Dina Mimi is a visual artist born in 1994 in Jerusalem where she lives and works. Her practice is multifaceted and uses video, sound, performance, and text. Dina has been researching issues and subjects regarding the body and death in the public sphere, and notions of visibility and invisibility in the relation of archaeology to the object, and the museum to death. She has also been researching protest as a performance. Recently, for her MFA thesis, she examined the role of the body-force in public space in Palestine. She emphasises that when the body settles to perform the right to exist becomes non-negotiable. Dina obtained her Bachelor’s degree from Bezalel Academy of Arts and Design in Jerusalem in 2016, and her MFA degree in art in the public sphere from ECAV (École cantonal d’art du Valais) in Switzerland in 2018. During her studies, Dina has participated in many exhibitions and events in cities around the world, including Jerusalem, Sion, Sierre, Arnhem, Amman, Biella, Boston, Dro, Paris, Ramallah, ​​Saint-Denis.
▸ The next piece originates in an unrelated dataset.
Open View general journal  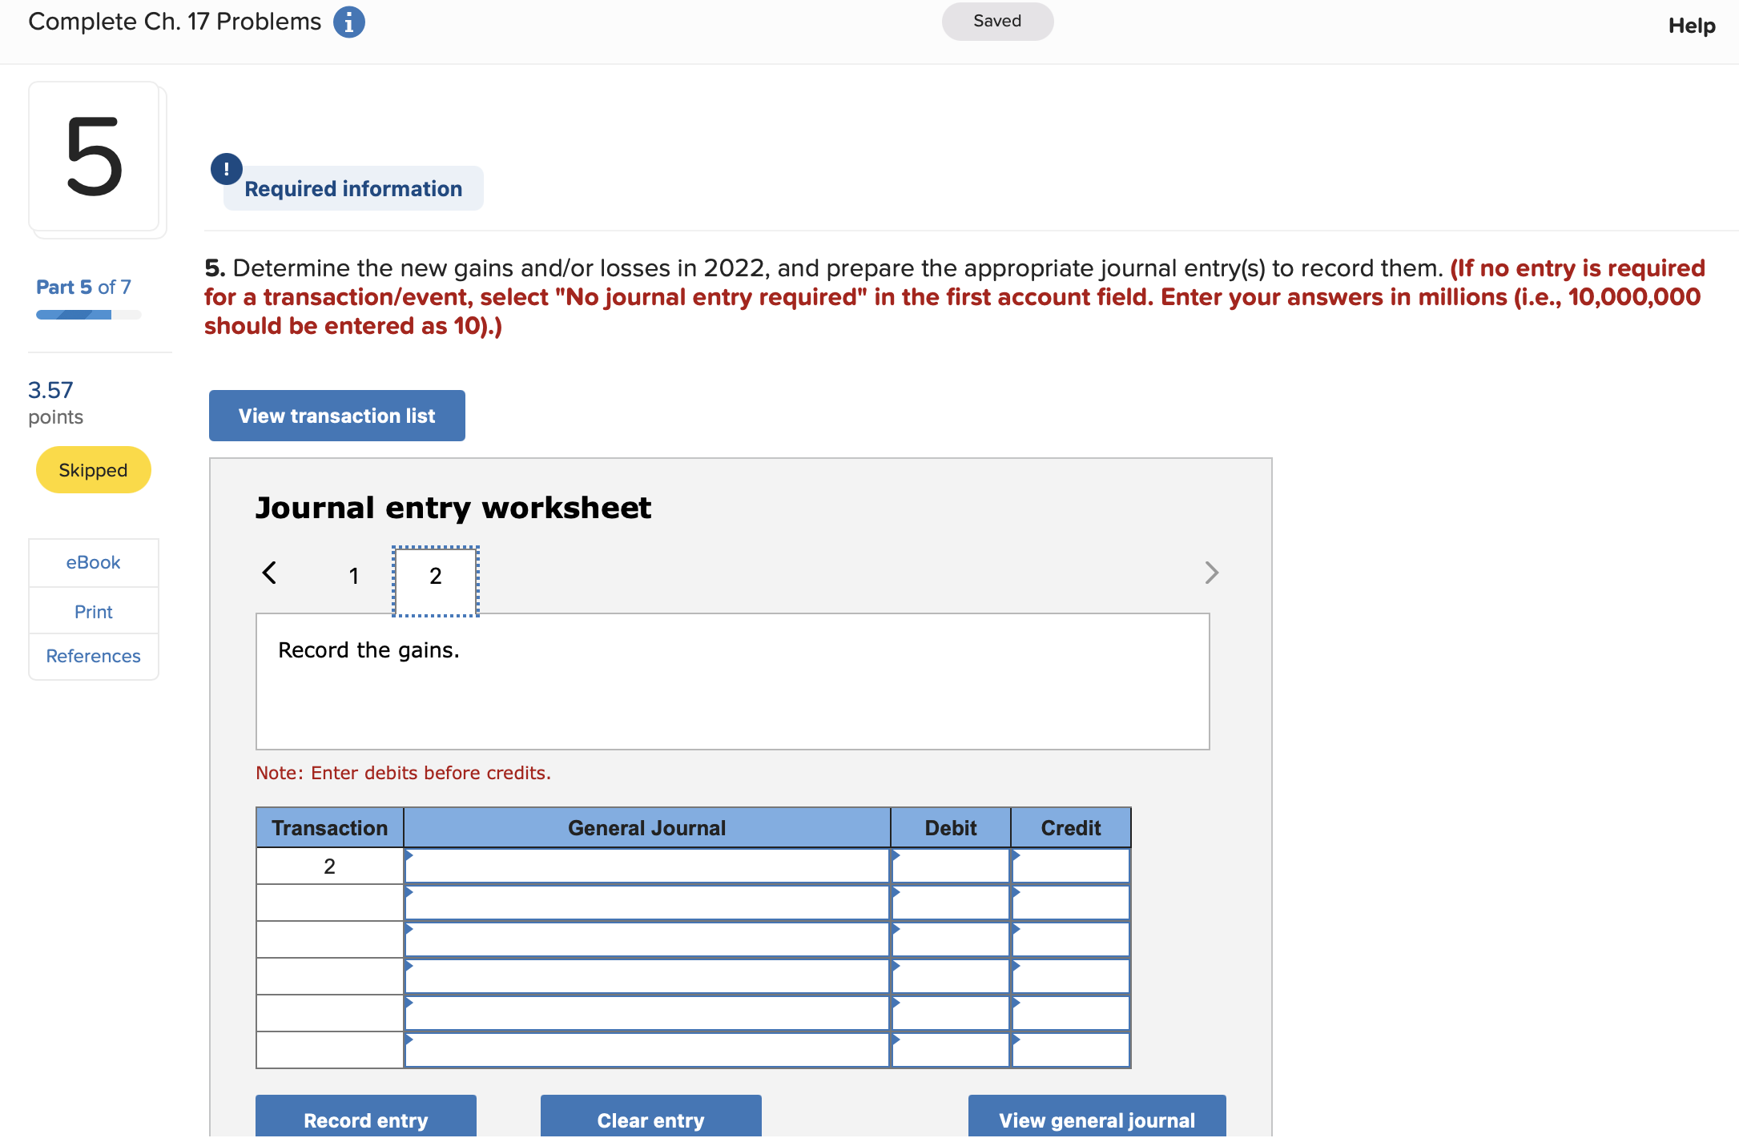[1097, 1119]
Dina’s performance, Grinding the Wind, navigates the missing parts of the story of her great-grandfather, who underwent medical testing and heart surgery at the Israeli military hospital Tel Hashomer in 1969. She went on a journey into archives, oral histories, dreams, and books. As she explains, “Like a surgeon who has wet dreams of inserting a finger into a heart during surgery, my research around the performative aspects of open-heart surgery is also motivated by desire. The heart of my great-grandfather, sealed behind more than one hundred stitches from his chest to his waist, was reduced to ashes as his final gesture of self-immolation.” Facing the mystery of this now inaccessible “archive,” for this new project the artist probes for clues to understand his descent into silence and protest, and ultimately into death.

Dina’s performance was presented at Alkantara festival in November 2020 and Kunstenfestivaldesarts in May 2021.